Haustoria are produced in host cells that provide nutrition for the fungus. The formation of sori and production of teliospores concludes this parasitic phase. Some smut fungi have modified life cycles, e.g. do not produce teliospores (e.g. Exobasidiales, Microstromatales and Ceraceosorales) or do not have a diploid phase, which is typical for some yeasts (e. g. Malassezia).
1.2.3 Asexual smut fungi (Yeasts)
Besides the sexual smut fungi there is also an increasing knowledge since the beginning of the 21st century regarding lipophilic yeasts, occurring on endotherm species or various marine substrates or habitats. The genus Malassezia Baill., also belonging to the asexual yeasts, is the only one which is able to infect humans (Amend 2014, Ashbee 2007, Begerow et al. 2000, Boekhout et al. 2010, Cabañes 2014; Wang et al. 2014). Saprophytic ustilaginomycetous yeasts belong to many different genera and have been isolated from many ecosystems as well as from healthy plants (Albu et al. 2015, Amin et al. 2010, Begerow et al. 2000, Nasr et al. 2014, Padhi & Tayung 2013, Piątek et al. 2016, 2017, Rush & Aime 2013, Takahashi et al. 2011, Tanaka &
Honda 2017, Wang et al. 2014). These yeasts are not restricted to the smut fungi.
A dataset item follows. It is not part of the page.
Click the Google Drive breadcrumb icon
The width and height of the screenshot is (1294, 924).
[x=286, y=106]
Worldwide there occur several different genera of asexual free living yeast in different habitats spreading over different fungal groups (Albu 2012, Aime et al. 2014, Avis et al. 2001, Boekhout 1995, Branda et al. 2010, Gai et al. 2009, Golubev & Sampaio 2009, Golubev et al. 2007, Inacio et al. 2002, Nakase 2000, Piątek et al. 2017, Rodriguez et al. 2008, Toome et al. 2013).
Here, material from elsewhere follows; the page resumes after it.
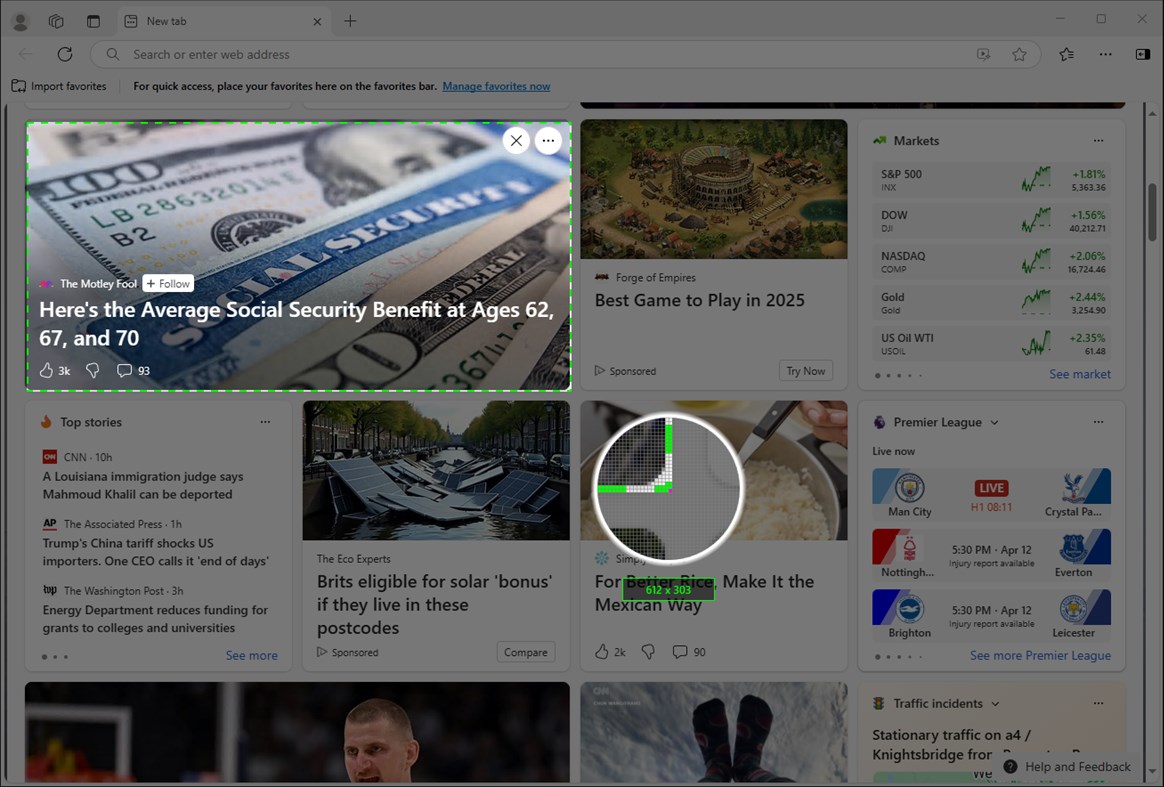The width and height of the screenshot is (1164, 787).
Task: Open the Copilot sidebar panel icon
Action: pyautogui.click(x=1144, y=54)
Wang et al. (2015) linked many different asexual ustilaginomycetous yeasts to teleomorphic stages. Currently, yeasts and yeast-like organisms belonging to the smut fungi (Ustilaginomycotina) are known from eleven different orders, namely, Entylomatales, Exobasidiales, Georgefischeriales, Golubeviales, Malasseziales, Microstromatales, Moniliellales, Robbauerales, Urocystidales, Ustilaginales, Violaceomycetales (Albu et al. 2015, Begerow et al. 2000; Boekhout et al. 2011, Nasr et al. 2014, Piątek et al. 2017, Rush & Aime 2013, Sampaio 2004, Tanaka & Honda 2017, Wang et al. 2014, 2015). Kruse et al. (2017b) and Wang et al. (2015) noted that some asexual smut yeasts were closely related to known sexual stages of smut fungi.
The distribution of asexual yeasts is strongly correlated with abiotic factors, especially the availability of metabolites (Fonseca & Inácio 2006).